Add the wings to the pan in one even layer, working in batches if needed, to not overcrowd the pan. Fry the wings for 2-3 minutes per side or until golden on both sides.
When the wings finish place them onto a paper towel lined plate and sprinkle with the remaining 1 1/2 teaspoons of kosher salt on both sides.
For the braising stage
Wipe down the oil in the pan used for the wings and add the olive oil and garlic. Turn the heat to medium and cook until the garlic is fragrant and golden.
Add the tomato paste along with a splash of water (about 2 ounces) and fry the paste for 5 minutes, stirring frequently.
Add the wine, balsamic vinegar, chicken stock, honey, and rosemary and bring to a boil. Reduce the liquid by half (about 3-5 minutes).

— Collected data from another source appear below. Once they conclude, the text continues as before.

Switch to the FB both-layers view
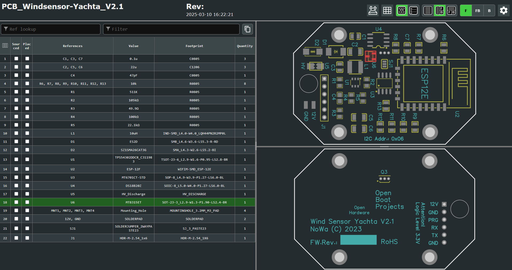 [x=478, y=11]
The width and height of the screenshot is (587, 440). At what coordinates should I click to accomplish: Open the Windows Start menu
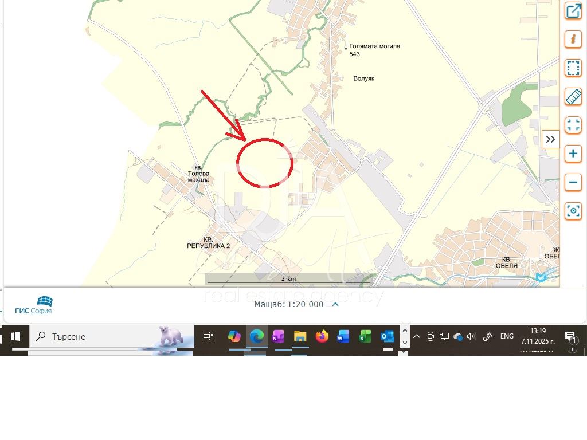tap(15, 337)
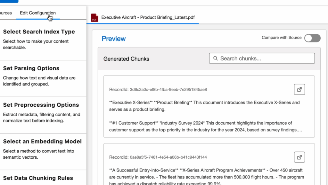Click the magnifier icon in chunk search
Screen dimensions: 328x185
click(216, 58)
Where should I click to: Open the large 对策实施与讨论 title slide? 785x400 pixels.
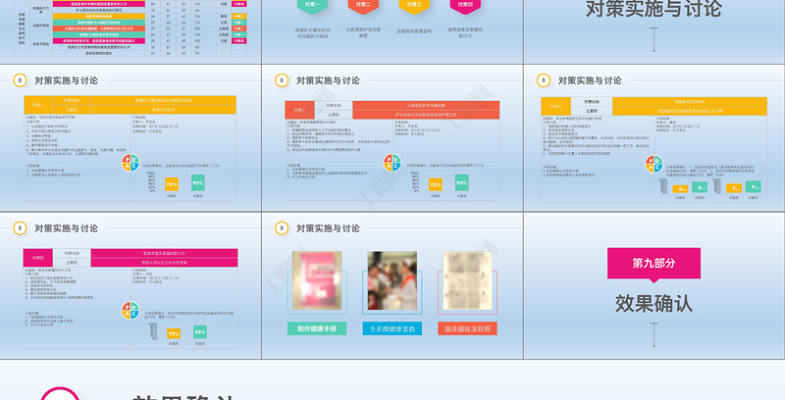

Once the liquid has reduced, add the wings to the pot and turn the heat down to low and cover the pan. Cook for 25 minutes then uncover and cook for another 5-10 minutes or until the liquid has reduced and the wings are sticky.
If the sauce isn't thick enough, remove the wings to a platter and turn up the heat to reduce until sticky. Once the sauce has adequately reduced, turn off the heat and add the wings back to the pan and mix in the parsley.
Taste test and season with salt and pepper if required. Serve the wings with crusty bread to mop up the sauce. Enjoy!
- Removing the wings and thickening the sauce at the end of cooking isn't required unless you want the sauce to be very thick and sticky. Alternatively, a cornstarch slurry can be added instead of reducing the sauce.
- Salting the wings before and after they come out of the partial frying process is important. Chicken needs plenty of salt!
- Leftovers can be refrigerated for up to 3 days and should be reheated in the oven.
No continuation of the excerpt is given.